Lauren Sheehan's New CD and Centrum's Acoustic Blues Festival
Centrum, the arts non-profit based out of Port Townsend, WA, has been getting great press recently, and deservedly so. They've been putting on some of the most inspiring and ground-breaking programs in American roots music for a couple decades now, and it's about time people started to notice. This week, they're running their Acoustic Blues Festival (none other than Taj Mahal is headlining), and I thought it was the perfect time to run a CD review that I've been meaning to write for a while now.

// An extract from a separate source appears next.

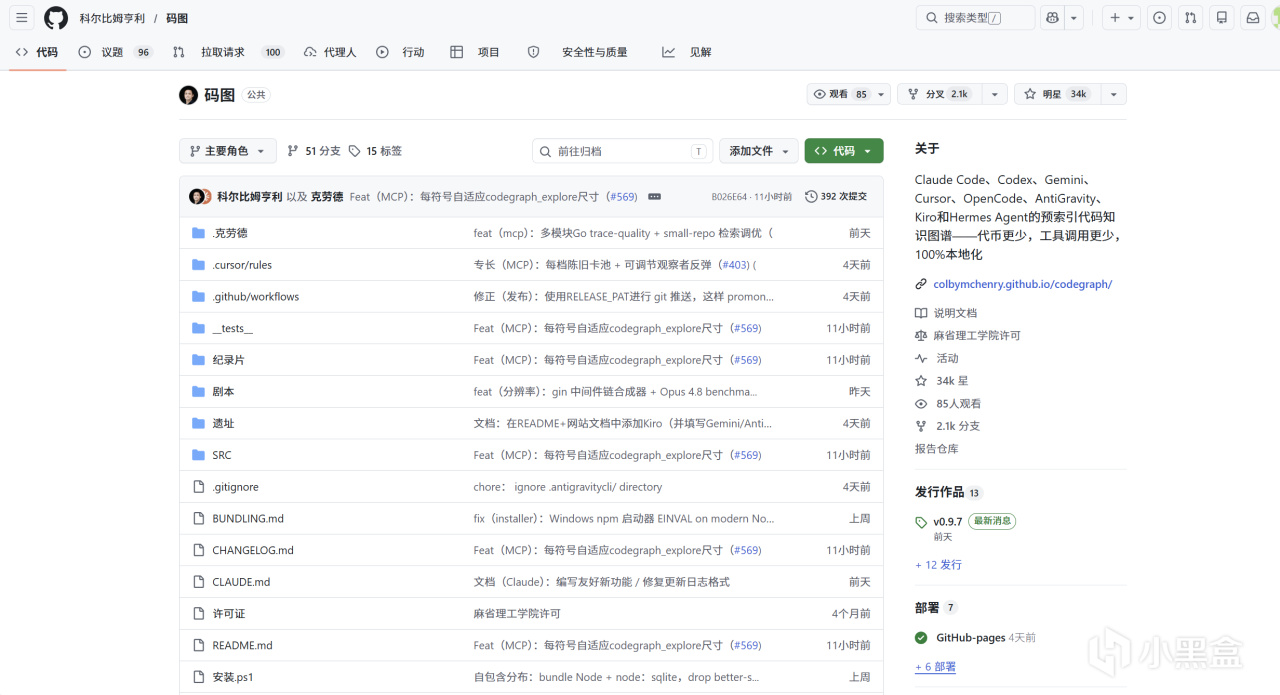Open the issues icon in the top bar
Viewport: 1280px width, 695px height.
coord(1159,18)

Lauren Sheehan's Northwest Roots Music Vision
Lauren Sheehan. Rose City Ramble.
2011. Wilson River Records.
Lauren Sheehan’s been a fixture in the Northwest’s acoustic roots music scene for a while now, but with her new album, Rose City Ramble, she may just be turning in her finest work to date. She’s always wandered back and forth over the line between old-time and country blues, a great ground to cover, in my opinion. The opening track of her album, “The Memory of Your Smile,” is a classic Stanley Bros song re-made into a slow country taildragger, and is followed closely by "Dirty Rat Swing," a country blues honky-tonk number. Blues and country hold hands and go strolling down a summer path on Sheehan's album, and boy does it sound great!

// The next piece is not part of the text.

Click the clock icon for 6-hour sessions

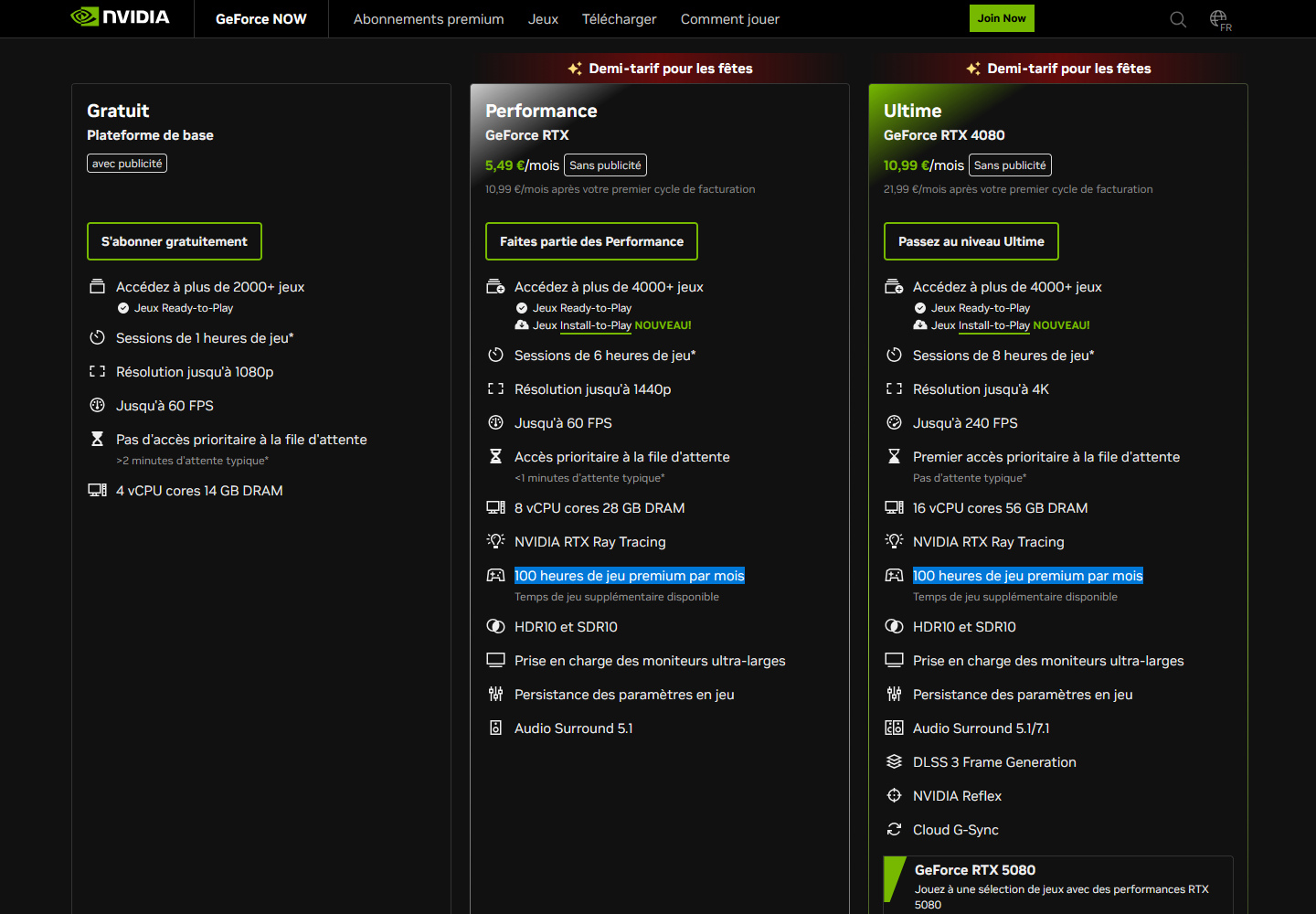[495, 355]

Each track on the album is a new and different adventure. It’s an exciting album to listen to in this way; you keep discovering something new. This diversity comes from Sheehan’s easy master of American folk traditions. She can sing a powerful acoustic Appalachian ballad just as easily as a rompin’ old blues number, and even toss in some heavenly bluegrass harmony. There’s a couple of tracks she just nails; knocks out of the park. “Black is the Color” is a sublime version of the old song, influenced, as Lauren says, by a little Lightnin’ Hopkins. Her voice is so beautiful on this track, I’d heartily recommend it to anyone. “A Satisfied Mind” is a great song made popular by country star Porter Wagoner. I first heard it from Caleb Klauder, another Portland musician, who killed it on his album Western Country. Here, Sheehan brings in a slower, more thoughtful vision of the lyrics and gives it new life. But throughout, she’s a product of the Pacific Northwest. On "Chilly Waters", she brings new words, "celebrating the free-range goddess in every woman", to the classic ballad "Cold Rain and Snow." In addition, the sidemen (and women) on her album mostly hail from around the Portland area. And what players! There's solid playing on every track to back up Lauren's singing and guitar/mandolin work. She also recorded and produced the album with influential folk audiologists Billy Oskay of Big Red Studio and Alan Garren of Waltzing Bear Audio, both of whom were involved in seminal recordings from the great Portland old-time ensemble Foghorn Stringband.
Lauren Sheehan: Black is the Color
Lauren Sheehan: I Want Jesus to Walk With Me
Lauren will be performing at Centrum's Acoustic Blues Festival on Friday, August 5 at the Public House in Port Townsend with one of my favorite roots musicians: Mark Graham. MMmmmm, good show!
OTHER HIGHLIGHTS FROM CENTRUM'S ACOUSTIC BLUES FEST
(Check out the full list of performances HERE)
Jerron 'Blind Boy' Paxton (Watts, CA)
We've written about Jerron before. He's a simply amazing young roots musician. A walking encyclopedia of early American music, he knows the traditions inside and out and loves to play with them. We're HUGE fans of his work.
BLIND BOY PAXTON - Nordstrom, Seattle from More Dust Than Digital on Vimeo.
Jerron will play right after Lauren Sheehan at the Public House on Friday, August 5.
Nat Reese (Princeton, West Virginia)
A coal miner by trade, Nat Reese comes from a Virginia family and grew up around all kinds of musical styles. But he learned the blues from itinerant black musicians who traveled through Appalachia working the "coal camp circuit" in the mid-1900s. I'm intrigued by this circuit, and what must have been a hard-traveling, hard-living life for a musician in the South.
Learn More about Nat Reese
Nat Reese will play the big Saturday concert on August 6 at McCurdy Pavilion.
Erwin Helfer (Chicago, Illinois)
Who doesn't love boogie-woogie piano playing? It's just a sheer joy to listen to. Pianist Erwin Helfer has been playing and innovating in the boogie-woogie style for decades, and will likely give a performance that will be one of the highlights of the festival.
Erwin will play the big Saturday concert on August 6 at McCurdy Pavilion.